» Collected data:
»»

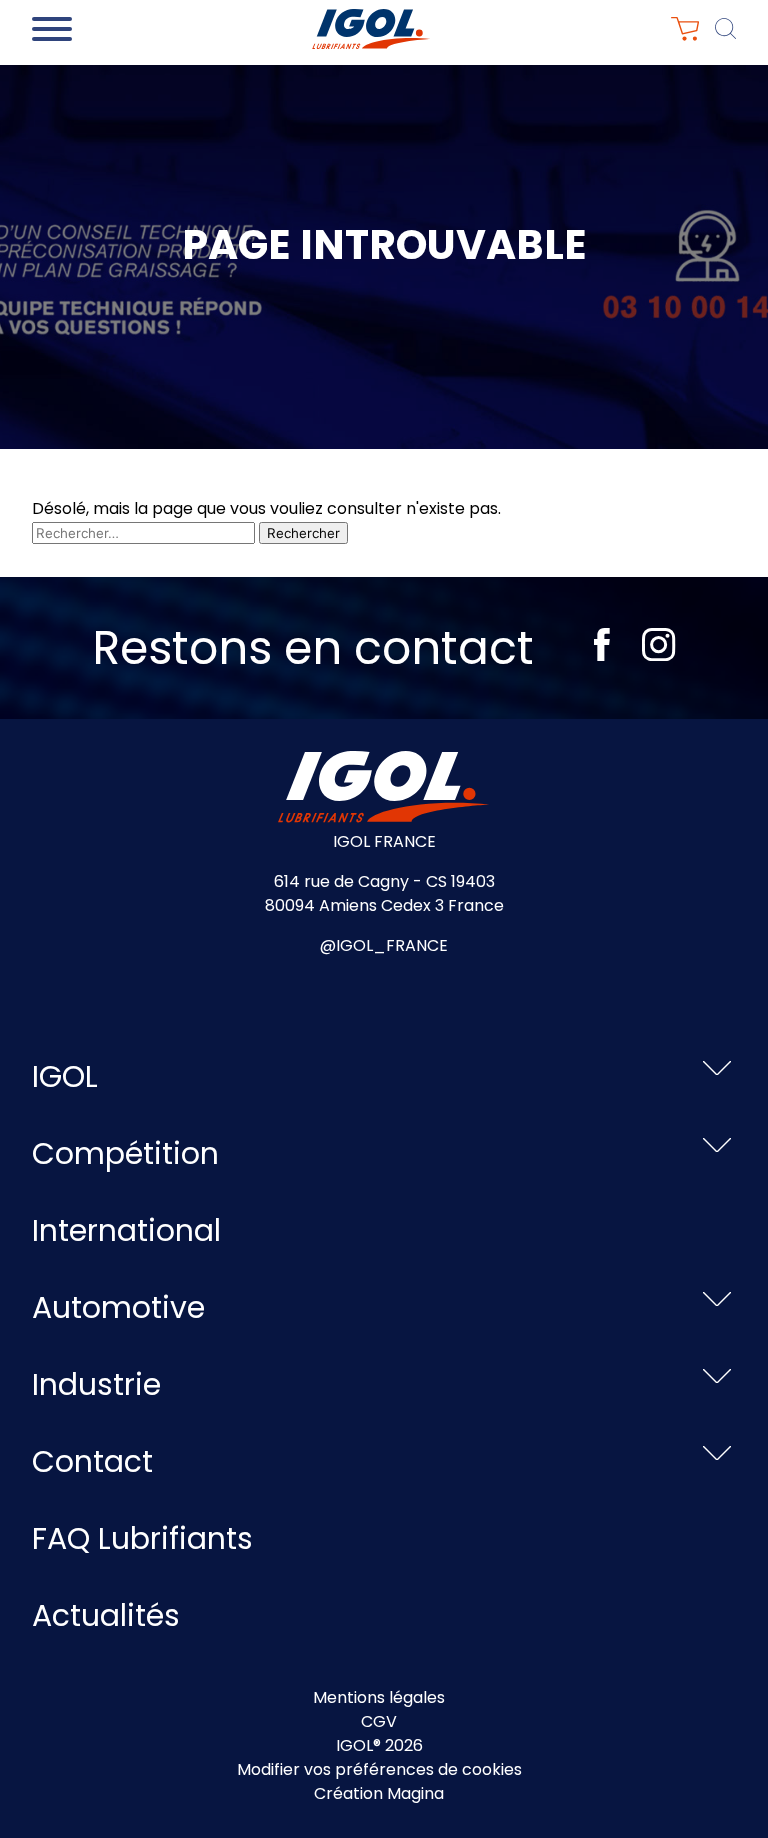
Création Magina (379, 1793)
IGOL (65, 1076)
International (126, 1230)
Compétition (125, 1153)
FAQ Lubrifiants (142, 1538)
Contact (92, 1461)
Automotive (118, 1307)
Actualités (106, 1615)
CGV (379, 1721)
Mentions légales (379, 1697)
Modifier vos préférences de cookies (379, 1769)
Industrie (96, 1384)
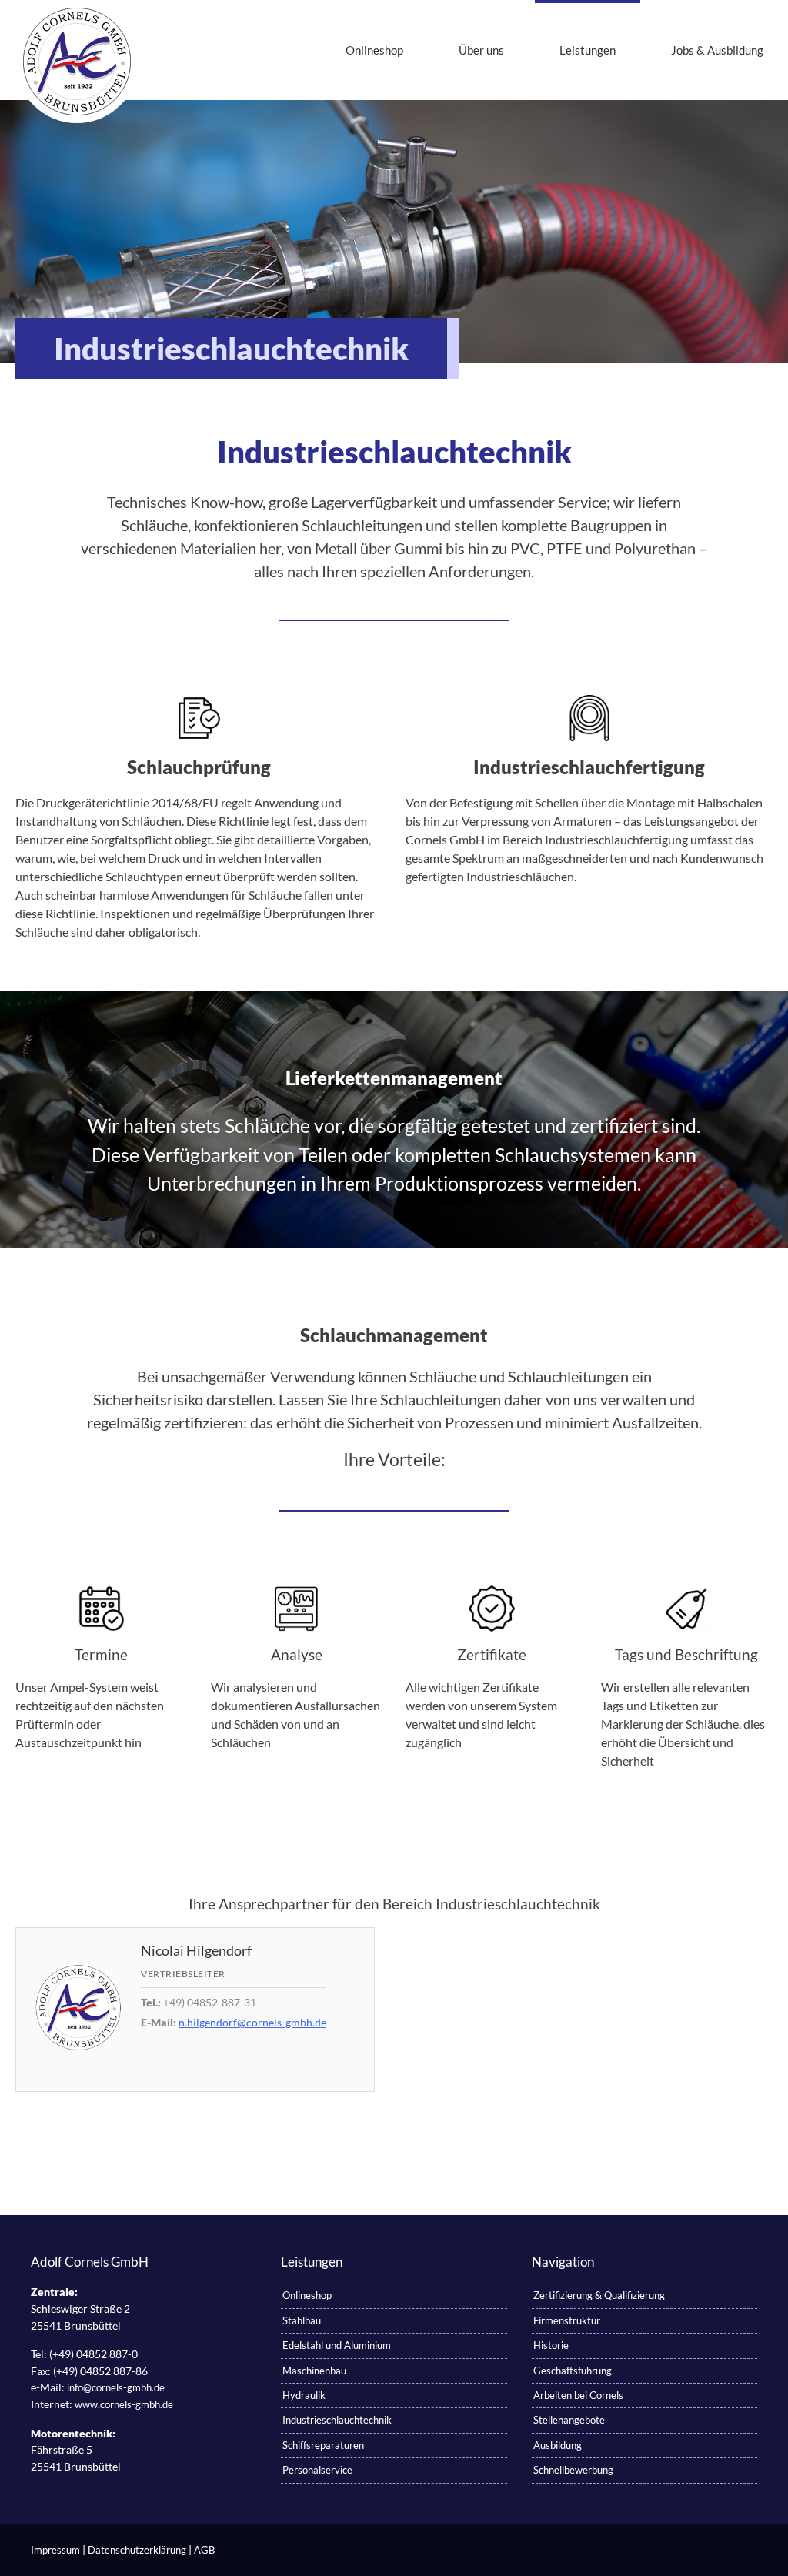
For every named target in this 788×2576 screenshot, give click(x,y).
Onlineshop (374, 50)
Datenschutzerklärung (137, 2550)
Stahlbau (301, 2320)
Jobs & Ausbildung (717, 50)
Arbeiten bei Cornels (578, 2395)
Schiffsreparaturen (323, 2445)
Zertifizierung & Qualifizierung (599, 2295)
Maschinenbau (314, 2370)
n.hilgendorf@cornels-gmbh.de (252, 2022)
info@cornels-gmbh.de (116, 2387)
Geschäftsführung (572, 2370)
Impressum (55, 2550)
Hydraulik (304, 2395)
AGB (204, 2550)
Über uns (481, 50)
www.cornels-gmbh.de (124, 2404)
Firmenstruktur (566, 2320)
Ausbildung (557, 2445)
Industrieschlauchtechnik (337, 2420)
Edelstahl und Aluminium (336, 2345)
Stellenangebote (569, 2420)
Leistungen (587, 50)
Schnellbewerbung (573, 2470)
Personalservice (317, 2470)
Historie (551, 2345)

««

Could you repeat exactly the lines from the one containing "Mentions légales (379, 1697)" through the last line of the records, both included, without the pictures?

Mentions légales (379, 1697)
Modifier vos préférences de cookies (379, 1769)
Industrie (96, 1384)
For every named target in this 788×2576 screenshot, give click(x,y).
Onlineshop (374, 50)
Datenschutzerklärung (137, 2550)
Stahlbau (301, 2320)
Jobs & Ausbildung (717, 50)
Arbeiten bei Cornels (578, 2395)
Schiffsreparaturen (323, 2445)
Zertifizierung & Qualifizierung (599, 2295)
Maschinenbau (314, 2370)
n.hilgendorf@cornels-gmbh.de (252, 2022)
info@cornels-gmbh.de (116, 2387)
Geschäftsführung (572, 2370)
Impressum (55, 2550)
Hydraulik (304, 2395)
AGB (204, 2550)
Über uns (481, 50)
www.cornels-gmbh.de (124, 2404)
Firmenstruktur (566, 2320)
Ausbildung (557, 2445)
Industrieschlauchtechnik (337, 2420)
Edelstahl und Aluminium (336, 2345)
Stellenangebote (569, 2420)
Leistungen (587, 50)
Schnellbewerbung (573, 2470)
Personalservice (317, 2470)
Historie (551, 2345)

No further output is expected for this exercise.